Tuesday, October 18, 2011

Short Story: "All You Zombies"

The short story "All You Zombies" is a very interesting story that takes a while to understand what exactly is going. After a long time discussing and looking up the story on Wikipedia I finally get what the story is about. I realized that the story has a lot of science fiction elements in it including intellectual excitement, high adventure, and an ambiguous that leaves you to your imagination. The story has a lot of time travel and would not make any sense or wouldn’t be possible without the fact of a time machine. What I got from the story was that a girl, named Jane, was dropped off at an orphanage when she was little. No one knew where she came from or who her parents were. She grows up and falls in love with a man, who seduces her and makes her pregnant. She goes to the hospital, has the baby, to then find out that she had two sets of organs, men and women. The woman organs were used up from having the baby so the doctors took them out, leaving her to be a man whose name changed to the Unmarried Mother. The baby is then stolen from the hospital and the theft was never found. The Unmarried Mother then grows up to be a bartender. The beginning of the story starts with the bartender talking to the Unmarried Mother. The Unmarried Mother then tells the story of his life and the bartender realizes that it’s his life. The bartender takes the Unmarried Mother back in time to find out who the theft was. The Unmarried Mother then finds Jane and seduces her because you can’t resist seducing yourself. The bartender then goes further in time to steal the baby that Jane has. Then you realize that all the characters in the story are all one person, Jane. Jane grows up to be the Unmarried Mother, and then the bartender. When he reaches the age that he is a bartender, he realizes he must complete the chain, and travel back in time with the Unmarried Mother.

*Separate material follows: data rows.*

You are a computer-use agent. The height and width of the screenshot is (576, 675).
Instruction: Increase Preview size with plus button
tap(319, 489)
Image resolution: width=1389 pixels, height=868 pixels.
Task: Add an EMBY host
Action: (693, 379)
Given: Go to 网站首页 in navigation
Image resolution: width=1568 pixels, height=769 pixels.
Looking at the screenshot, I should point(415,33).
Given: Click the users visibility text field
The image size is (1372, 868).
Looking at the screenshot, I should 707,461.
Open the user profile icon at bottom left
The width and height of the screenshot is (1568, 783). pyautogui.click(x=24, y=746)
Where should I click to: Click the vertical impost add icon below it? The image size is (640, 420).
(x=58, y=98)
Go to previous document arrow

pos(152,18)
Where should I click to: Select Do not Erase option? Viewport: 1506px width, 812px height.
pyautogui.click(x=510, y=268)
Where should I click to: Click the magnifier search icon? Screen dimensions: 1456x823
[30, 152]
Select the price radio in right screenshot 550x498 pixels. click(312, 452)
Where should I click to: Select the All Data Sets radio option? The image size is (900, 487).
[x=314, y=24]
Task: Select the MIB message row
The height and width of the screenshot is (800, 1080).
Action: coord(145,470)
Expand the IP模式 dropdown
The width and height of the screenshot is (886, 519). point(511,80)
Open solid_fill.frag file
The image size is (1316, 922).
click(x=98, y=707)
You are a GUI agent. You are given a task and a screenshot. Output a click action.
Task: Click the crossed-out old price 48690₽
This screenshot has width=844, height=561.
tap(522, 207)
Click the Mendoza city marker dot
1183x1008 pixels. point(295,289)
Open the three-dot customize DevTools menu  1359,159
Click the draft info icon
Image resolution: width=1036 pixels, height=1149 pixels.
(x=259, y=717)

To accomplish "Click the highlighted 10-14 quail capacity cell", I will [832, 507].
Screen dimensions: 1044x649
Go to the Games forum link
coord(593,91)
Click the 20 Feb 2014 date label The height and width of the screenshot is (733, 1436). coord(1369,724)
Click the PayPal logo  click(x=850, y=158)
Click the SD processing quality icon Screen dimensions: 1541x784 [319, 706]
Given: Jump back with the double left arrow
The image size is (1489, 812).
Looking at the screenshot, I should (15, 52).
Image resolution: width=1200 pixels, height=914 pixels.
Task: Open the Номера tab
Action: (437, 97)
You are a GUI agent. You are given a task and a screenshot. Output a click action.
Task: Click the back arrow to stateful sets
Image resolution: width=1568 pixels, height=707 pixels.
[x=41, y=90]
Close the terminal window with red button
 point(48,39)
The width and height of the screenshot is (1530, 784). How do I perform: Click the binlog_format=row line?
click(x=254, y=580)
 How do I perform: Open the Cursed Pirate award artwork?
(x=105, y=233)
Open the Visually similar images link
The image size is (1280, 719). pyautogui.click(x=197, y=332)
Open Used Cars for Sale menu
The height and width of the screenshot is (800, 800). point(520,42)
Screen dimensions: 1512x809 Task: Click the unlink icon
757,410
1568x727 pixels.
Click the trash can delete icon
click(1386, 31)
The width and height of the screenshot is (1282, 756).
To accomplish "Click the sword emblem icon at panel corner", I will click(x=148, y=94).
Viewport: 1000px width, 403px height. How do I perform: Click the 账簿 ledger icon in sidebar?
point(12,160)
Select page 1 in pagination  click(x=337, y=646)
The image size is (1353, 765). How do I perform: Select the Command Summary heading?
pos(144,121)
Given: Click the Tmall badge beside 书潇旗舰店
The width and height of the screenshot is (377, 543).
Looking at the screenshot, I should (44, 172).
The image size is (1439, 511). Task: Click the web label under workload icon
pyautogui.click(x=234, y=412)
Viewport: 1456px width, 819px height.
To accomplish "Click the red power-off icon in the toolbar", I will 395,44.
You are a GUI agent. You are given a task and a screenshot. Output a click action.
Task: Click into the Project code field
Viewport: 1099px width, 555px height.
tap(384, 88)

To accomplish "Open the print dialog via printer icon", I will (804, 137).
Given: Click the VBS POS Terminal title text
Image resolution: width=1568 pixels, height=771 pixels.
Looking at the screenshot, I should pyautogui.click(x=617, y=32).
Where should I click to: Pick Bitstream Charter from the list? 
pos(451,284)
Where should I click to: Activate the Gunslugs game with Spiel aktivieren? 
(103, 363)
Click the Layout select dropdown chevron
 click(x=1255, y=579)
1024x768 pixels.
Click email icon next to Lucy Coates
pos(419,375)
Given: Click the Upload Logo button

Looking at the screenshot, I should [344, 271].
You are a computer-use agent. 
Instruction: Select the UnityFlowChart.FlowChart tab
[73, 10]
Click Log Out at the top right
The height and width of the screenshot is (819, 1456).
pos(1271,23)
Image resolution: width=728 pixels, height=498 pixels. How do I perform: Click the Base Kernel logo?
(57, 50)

At the end of the book, you realize where the title comes from when the bartender thinks “I know where I came from, but where did all you zombies come from?” I think he is referring to he knows where he came from, but where did all of you, who are me, come from? I think that this is saying the only person left in the world is Jane. I find it weird that basically when Jane had the baby, she had her mother, father, and herself at the same time. The last words in the story are, “I miss you dreadfully,” creating an ambiguous ending.

2 comments:

  1. Beyond the SF elements that you so wonderfully pointed out. Heinlein produces a very twisted version of what might be able to happen if time travel goes awry. Great job working out the ideas in this tricky text.